En effet, on ne peut mettre en lumière le Gers sans évoquer le phénomène des bastides. En plein Moyen Âge, de nouvelles communes émergèrent dans le sud de la France et plus particulièrement dans le Midi toulousain. Cependant, la plus forte concentration de ces nouvelles communes se trouve être dans l’actuel département du Gers, fort d’une cinquantaine de bastides, comme celles de Saint-Clar, Valence-sur-Baïse, Masseube, Seissan, Solomiac, Mirande, Marciac ou Cologne mises en avant dans cette vidéo.
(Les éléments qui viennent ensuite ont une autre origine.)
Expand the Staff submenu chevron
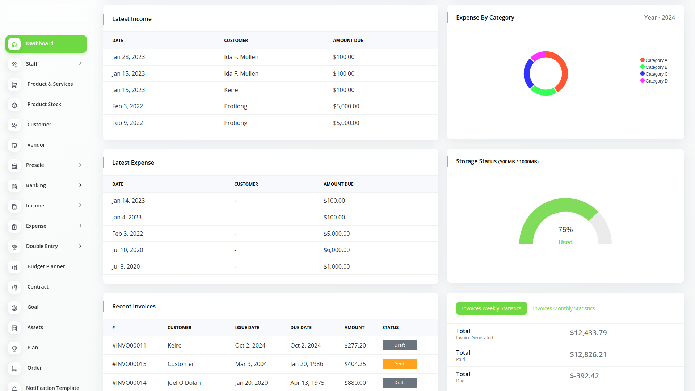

Ces nouvelles cités sont fondées suite à un contrat de paréage, un contrat de droit féodal, officialisant l’association de deux ou plusieurs seigneurs. En Gascogne, ces contrats étaient conclus entre le roi, souvent représenté par son sénéchal, et le propriétaire du terrain de la future bastide (abbé ou seigneur). Ainsi, suivant les territoires occupés, les rois de France (Saint-Louis, Philippe III le Hardi et Philippe IV le Bel), mais également les rois d’Angleterre (Edouard Ier et Edouard II), contribuent à la fondation de ces villages. Dans les confins du Gers, le sénéchal du roi de France, Eustache de Beaumarchès, au nom de son royal maître, conclut la fondation de sept bastides, dont l’une porte son nom : Beaumarchès.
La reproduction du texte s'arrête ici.